About Herri Ondarea

Popular heritage, oral heritage, cultural heritage and intangible heritage: these are all ways of describing what is, essentially, the same thing. Today researchers and politicians agree on the need to conserve and value that heritage. And here, we understand the concept of heritage in the broadest, most complete sense of the term: this includes, among other things,ethnographic heritage, which covers daily life, crafts, customs, games, rites and activities associated with the seasons of the year and the holiday and festive calendar, the lexical heritage of words, sayings and proverbs and the ethno-linguistic heritage of songs, stories and verses. In the end we are talking about an intangible, invisible heritage that, until a few decades ago, was handed down from generation to generation by word of mouth.

Recently, however, the old ways of life have been radically transformed: society's customs have changed, technological innovation and progress have altered habits and led to people relating to each other in entirely new ways. Enormous changes have occurred in a very short time, and the life we understand as traditional has all but disappeared. Sadly, the oral and natural transmission of heritage between generations has been interrupted.

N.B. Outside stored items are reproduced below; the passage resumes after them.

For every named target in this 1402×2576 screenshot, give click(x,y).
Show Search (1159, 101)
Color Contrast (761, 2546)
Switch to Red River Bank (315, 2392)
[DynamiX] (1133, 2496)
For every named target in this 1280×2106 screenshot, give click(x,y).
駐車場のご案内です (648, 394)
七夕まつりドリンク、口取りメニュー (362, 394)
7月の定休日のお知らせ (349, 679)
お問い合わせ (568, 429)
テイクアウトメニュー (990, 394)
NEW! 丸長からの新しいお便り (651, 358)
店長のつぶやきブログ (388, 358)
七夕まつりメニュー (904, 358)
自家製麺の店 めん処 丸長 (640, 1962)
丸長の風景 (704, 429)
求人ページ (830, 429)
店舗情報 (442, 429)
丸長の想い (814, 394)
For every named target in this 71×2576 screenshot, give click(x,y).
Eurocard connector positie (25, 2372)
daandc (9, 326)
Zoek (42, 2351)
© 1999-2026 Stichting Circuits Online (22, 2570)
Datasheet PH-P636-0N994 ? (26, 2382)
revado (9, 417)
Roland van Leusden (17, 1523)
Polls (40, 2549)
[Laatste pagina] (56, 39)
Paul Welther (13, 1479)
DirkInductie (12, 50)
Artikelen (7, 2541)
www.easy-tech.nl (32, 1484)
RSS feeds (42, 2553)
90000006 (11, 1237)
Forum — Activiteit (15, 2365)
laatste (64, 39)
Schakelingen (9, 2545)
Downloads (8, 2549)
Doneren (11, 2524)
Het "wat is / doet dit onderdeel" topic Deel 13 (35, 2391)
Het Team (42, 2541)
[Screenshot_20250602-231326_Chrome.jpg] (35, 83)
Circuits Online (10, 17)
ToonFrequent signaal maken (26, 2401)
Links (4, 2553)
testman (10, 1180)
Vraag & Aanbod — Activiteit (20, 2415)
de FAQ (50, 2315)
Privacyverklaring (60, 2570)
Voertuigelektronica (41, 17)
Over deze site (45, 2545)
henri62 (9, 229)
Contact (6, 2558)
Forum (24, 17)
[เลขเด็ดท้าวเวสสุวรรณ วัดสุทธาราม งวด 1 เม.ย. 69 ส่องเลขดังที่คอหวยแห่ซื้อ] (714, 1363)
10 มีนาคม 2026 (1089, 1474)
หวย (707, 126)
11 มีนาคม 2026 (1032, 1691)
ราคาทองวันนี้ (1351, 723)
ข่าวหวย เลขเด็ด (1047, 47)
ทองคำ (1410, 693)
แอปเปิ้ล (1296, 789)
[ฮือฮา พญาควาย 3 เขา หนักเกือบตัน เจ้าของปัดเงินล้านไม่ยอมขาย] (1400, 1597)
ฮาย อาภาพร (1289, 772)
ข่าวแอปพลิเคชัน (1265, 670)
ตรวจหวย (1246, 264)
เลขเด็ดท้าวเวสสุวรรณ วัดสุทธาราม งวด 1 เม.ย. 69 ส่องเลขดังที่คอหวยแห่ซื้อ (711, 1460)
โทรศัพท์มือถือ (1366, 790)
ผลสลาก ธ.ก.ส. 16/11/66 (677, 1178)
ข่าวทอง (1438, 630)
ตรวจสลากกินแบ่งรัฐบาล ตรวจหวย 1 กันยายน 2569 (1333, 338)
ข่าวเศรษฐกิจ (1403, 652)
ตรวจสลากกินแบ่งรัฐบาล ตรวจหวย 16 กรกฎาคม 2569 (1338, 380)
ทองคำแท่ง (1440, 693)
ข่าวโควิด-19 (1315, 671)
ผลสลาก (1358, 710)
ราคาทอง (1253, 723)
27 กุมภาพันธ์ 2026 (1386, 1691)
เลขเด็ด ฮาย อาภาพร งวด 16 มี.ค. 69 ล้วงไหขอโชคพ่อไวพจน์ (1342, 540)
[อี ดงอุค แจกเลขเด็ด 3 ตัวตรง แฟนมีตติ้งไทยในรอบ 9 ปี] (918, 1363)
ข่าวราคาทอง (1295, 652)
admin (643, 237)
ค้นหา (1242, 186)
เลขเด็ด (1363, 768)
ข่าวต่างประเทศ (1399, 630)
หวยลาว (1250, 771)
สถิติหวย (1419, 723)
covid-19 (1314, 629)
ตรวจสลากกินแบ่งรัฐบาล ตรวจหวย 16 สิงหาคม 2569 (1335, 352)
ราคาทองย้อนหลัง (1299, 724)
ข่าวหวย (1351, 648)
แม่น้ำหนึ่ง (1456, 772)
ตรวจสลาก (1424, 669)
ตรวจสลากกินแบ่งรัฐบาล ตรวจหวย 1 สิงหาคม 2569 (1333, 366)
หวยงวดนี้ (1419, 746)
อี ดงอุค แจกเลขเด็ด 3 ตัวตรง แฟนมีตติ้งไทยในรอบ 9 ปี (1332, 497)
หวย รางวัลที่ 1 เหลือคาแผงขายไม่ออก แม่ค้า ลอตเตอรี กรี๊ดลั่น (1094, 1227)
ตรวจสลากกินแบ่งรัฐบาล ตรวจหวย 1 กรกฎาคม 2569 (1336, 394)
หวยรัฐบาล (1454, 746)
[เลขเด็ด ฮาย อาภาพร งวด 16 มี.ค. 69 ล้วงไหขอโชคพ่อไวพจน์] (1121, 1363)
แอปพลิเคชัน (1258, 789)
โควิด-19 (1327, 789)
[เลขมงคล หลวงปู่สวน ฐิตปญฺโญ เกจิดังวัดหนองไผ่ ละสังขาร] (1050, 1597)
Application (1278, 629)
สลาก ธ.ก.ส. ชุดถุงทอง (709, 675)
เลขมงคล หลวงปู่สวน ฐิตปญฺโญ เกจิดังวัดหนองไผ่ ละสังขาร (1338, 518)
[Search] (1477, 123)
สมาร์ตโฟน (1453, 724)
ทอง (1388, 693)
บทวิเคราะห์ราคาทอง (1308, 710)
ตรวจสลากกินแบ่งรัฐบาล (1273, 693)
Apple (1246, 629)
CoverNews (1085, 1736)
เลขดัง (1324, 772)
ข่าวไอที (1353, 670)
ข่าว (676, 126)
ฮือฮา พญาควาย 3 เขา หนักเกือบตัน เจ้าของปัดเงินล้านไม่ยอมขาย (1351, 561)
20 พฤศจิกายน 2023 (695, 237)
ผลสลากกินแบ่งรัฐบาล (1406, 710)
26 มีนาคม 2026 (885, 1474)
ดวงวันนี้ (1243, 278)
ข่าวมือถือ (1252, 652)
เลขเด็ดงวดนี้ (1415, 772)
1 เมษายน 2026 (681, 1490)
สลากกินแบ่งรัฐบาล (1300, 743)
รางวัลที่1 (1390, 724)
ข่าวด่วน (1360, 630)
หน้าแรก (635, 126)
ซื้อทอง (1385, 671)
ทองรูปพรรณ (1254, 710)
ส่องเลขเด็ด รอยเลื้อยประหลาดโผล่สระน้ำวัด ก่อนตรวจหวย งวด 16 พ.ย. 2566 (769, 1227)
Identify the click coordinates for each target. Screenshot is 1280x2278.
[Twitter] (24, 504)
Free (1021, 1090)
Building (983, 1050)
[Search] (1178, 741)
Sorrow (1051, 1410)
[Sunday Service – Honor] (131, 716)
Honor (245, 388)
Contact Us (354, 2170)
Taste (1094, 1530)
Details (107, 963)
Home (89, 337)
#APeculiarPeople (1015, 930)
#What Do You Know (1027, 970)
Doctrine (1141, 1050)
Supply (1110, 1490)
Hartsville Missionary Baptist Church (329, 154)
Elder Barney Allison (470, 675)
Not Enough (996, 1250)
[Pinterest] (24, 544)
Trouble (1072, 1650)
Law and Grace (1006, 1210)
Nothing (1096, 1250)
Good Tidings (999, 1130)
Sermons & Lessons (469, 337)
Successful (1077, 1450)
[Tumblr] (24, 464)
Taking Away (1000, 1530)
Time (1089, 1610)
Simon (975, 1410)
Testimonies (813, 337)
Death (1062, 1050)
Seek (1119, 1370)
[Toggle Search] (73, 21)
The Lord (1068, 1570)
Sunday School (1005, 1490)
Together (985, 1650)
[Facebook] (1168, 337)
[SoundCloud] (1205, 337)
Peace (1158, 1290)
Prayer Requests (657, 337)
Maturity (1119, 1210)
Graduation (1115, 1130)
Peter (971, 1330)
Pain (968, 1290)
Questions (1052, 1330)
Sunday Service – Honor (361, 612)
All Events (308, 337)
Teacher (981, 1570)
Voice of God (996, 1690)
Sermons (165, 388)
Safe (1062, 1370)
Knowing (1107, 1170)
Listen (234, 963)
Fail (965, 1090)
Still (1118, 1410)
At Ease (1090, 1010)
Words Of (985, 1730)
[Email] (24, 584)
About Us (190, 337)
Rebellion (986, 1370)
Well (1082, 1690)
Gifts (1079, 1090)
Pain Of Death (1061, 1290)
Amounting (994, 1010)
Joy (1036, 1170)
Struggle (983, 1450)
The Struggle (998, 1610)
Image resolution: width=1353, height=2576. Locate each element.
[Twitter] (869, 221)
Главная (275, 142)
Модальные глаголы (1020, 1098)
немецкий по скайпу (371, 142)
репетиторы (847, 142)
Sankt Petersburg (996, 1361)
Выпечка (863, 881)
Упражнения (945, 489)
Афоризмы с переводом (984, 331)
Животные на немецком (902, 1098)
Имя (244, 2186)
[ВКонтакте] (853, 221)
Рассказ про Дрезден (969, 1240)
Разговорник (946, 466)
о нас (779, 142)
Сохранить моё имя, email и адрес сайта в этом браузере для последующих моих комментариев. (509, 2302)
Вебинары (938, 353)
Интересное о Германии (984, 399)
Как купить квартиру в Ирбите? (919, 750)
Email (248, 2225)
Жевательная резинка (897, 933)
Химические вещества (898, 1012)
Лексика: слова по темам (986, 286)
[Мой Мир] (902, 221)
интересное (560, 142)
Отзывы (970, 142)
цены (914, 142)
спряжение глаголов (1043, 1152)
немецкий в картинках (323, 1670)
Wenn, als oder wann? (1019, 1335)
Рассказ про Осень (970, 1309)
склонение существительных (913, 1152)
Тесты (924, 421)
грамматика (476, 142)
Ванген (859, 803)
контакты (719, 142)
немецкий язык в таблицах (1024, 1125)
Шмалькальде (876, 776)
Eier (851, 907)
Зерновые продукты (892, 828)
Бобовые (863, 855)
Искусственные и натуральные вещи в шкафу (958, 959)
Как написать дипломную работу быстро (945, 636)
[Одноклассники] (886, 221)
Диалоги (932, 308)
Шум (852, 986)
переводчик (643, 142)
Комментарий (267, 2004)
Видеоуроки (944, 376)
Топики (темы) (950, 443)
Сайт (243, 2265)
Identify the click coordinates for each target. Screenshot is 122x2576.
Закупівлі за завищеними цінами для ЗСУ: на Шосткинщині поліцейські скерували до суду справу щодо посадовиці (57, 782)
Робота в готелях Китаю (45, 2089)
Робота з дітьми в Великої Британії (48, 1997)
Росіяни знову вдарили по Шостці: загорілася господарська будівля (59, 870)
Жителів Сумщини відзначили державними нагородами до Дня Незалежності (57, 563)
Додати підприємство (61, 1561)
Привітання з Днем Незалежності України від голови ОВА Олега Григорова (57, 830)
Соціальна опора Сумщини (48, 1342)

So now there is a pressing need to systematically compile and preserve this heritage, using the right methodology, to record it from the lips of people who still remember and who have known a way of life that is fast fading away. Not forgetting today's witness accounts, which will themselves soon enough become the past. This is why for several decades now the Instituto Labayru has been doing precisely that. Research into field work, meaning oral, written and audiovisual accounts, will help us to achieve our main goal: to gather in popular culture and wisdom, examine it, put it into the right format and pass it on to posterity. That way we will ensure that this heritage lasts and that future generations will know and possess as much as possible of a culture that once belonged naturally to past generations.